*WHAT THE TASK ASKS*: Every line in the records below between the one holding "Threads (59, 2415)" and the one holding "買う (60, 18)", inclusive, is to be set down exactly; all other lines are to be left out.

*RAW DATA*:
<<<<

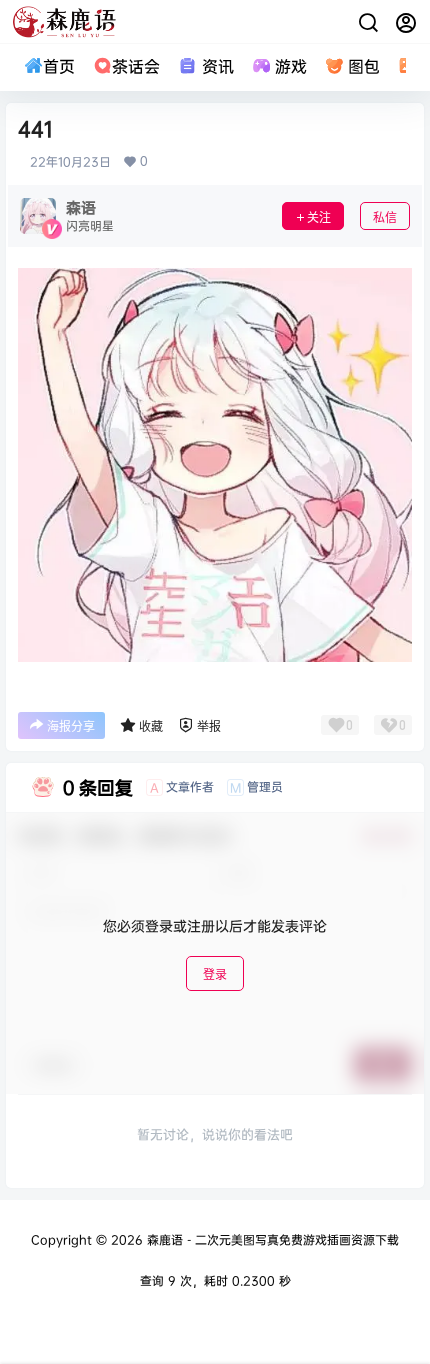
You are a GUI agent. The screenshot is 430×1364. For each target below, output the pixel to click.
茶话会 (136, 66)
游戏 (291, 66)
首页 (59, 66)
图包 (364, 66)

>>>>
<<<<

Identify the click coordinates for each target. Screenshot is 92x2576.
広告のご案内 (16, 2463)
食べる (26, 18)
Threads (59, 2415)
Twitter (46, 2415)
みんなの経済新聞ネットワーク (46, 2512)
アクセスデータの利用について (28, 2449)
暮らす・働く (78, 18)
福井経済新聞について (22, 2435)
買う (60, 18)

>>>>
<<<<

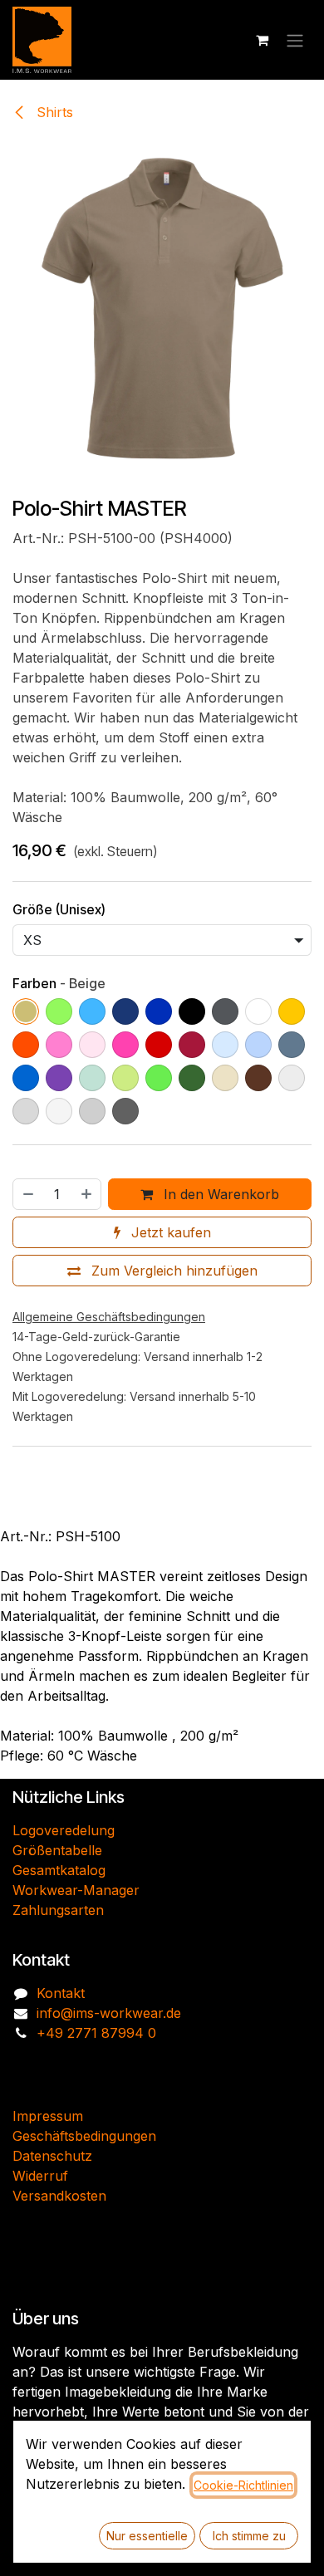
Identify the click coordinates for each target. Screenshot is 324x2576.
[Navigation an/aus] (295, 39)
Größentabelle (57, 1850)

>>>>

*RESPONSE*:
Threads (59, 2415)
Twitter (46, 2415)
みんなの経済新聞ネットワーク (46, 2512)
アクセスデータの利用について (28, 2449)
暮らす・働く (78, 18)
福井経済新聞について (22, 2435)
買う (60, 18)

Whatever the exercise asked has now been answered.